3.8% and 18.3% on CIFAR-10 and CIFAR-100

Overview

Wide Residual Networks

This code was used for experiments with Wide Residual Networks (BMVC 2016) http://arxiv.org/abs/1605.07146 by Sergey Zagoruyko and Nikos Komodakis.

Deep residual networks were shown to be able to scale up to thousands of layers and still have improving performance. However, each fraction of a percent of improved accuracy costs nearly doubling the number of layers, and so training very deep residual networks has a problem of diminishing feature reuse, which makes these networks very slow to train.

To tackle these problems, in this work we conduct a detailed experimental study on the architecture of ResNet blocks, based on which we propose a novel architecture where we decrease depth and increase width of residual networks. We call the resulting network structures wide residual networks (WRNs) and show that these are far superior over their commonly used thin and very deep counterparts.

For example, we demonstrate that even a simple 16-layer-deep wide residual network outperforms in accuracy and efficiency all previous deep residual networks, including thousand-layer-deep networks. We further show that WRNs achieve incredibly good results (e.g., achieving new state-of-the-art results on CIFAR-10, CIFAR-100, SVHN, COCO and substantial improvements on ImageNet) and train several times faster than pre-activation ResNets.

Update (August 2019): Pretrained ImageNet WRN models are available in torchvision 0.4 and PyTorch Hub, e.g. loading WRN-50-2:

model = torch.hub.load('pytorch/vision', 'wide_resnet50_2', pretrained=True)

Update (November 2016): We updated the paper with ImageNet, COCO and meanstd preprocessing CIFAR results.
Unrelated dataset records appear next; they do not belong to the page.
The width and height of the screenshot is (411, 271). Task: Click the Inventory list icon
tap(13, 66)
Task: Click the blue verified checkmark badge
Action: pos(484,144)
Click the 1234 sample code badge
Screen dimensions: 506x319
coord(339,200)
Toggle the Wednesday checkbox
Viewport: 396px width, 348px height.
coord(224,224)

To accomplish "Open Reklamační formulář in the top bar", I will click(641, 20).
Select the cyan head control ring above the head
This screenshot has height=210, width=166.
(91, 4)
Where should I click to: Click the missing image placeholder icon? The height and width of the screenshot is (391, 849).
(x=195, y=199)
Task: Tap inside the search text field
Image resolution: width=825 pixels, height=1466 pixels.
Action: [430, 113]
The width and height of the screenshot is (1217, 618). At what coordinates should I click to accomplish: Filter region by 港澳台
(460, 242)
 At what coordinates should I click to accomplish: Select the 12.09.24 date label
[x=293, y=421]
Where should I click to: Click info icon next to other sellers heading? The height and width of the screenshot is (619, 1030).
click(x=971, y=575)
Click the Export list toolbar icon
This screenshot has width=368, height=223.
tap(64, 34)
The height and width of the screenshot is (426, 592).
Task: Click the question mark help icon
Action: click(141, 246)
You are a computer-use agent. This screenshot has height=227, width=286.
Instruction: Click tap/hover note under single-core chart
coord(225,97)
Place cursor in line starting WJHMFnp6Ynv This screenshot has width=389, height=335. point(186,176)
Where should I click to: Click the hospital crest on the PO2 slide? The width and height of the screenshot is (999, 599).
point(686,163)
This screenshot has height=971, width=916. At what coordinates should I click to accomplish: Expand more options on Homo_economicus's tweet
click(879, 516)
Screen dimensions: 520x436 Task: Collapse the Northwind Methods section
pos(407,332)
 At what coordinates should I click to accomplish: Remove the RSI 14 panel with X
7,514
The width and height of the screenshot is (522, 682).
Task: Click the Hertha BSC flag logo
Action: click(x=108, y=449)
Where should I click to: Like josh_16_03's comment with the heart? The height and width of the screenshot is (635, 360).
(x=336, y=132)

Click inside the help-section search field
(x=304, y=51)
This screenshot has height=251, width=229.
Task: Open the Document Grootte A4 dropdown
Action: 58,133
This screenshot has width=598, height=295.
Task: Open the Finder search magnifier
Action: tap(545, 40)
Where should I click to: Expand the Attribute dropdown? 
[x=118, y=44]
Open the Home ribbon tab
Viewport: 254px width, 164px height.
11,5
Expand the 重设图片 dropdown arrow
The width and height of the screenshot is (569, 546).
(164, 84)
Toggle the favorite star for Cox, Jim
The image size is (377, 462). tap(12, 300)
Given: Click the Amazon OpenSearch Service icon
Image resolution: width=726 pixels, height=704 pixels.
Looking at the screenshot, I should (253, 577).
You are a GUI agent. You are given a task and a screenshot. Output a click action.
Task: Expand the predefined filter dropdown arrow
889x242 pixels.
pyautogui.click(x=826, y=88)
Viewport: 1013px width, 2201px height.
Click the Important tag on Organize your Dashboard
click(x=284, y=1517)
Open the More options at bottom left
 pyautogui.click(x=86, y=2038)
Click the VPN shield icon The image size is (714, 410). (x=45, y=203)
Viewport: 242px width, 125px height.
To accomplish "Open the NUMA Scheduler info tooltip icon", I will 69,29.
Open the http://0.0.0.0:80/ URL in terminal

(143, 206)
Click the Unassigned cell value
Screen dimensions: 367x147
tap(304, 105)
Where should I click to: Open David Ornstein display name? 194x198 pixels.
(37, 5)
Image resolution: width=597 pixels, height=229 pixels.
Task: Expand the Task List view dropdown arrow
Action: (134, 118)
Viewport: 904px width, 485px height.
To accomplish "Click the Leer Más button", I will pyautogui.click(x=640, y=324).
If you're comparing your method against WRN, please report correct preprocessing numbers because they give substantially different results.

tldr; ImageNet WRN-50-2-bottleneck (ResNet-50 with wider inner bottleneck 3x3 convolution) is significantly faster than ResNet-152 and has better accuracy; on CIFAR meanstd preprocessing (as in fb.resnet.torch) gives better results than ZCA whitening; on COCO wide ResNet with 34 layers outperforms even Inception-v4-based Fast-RCNN model in single model performance.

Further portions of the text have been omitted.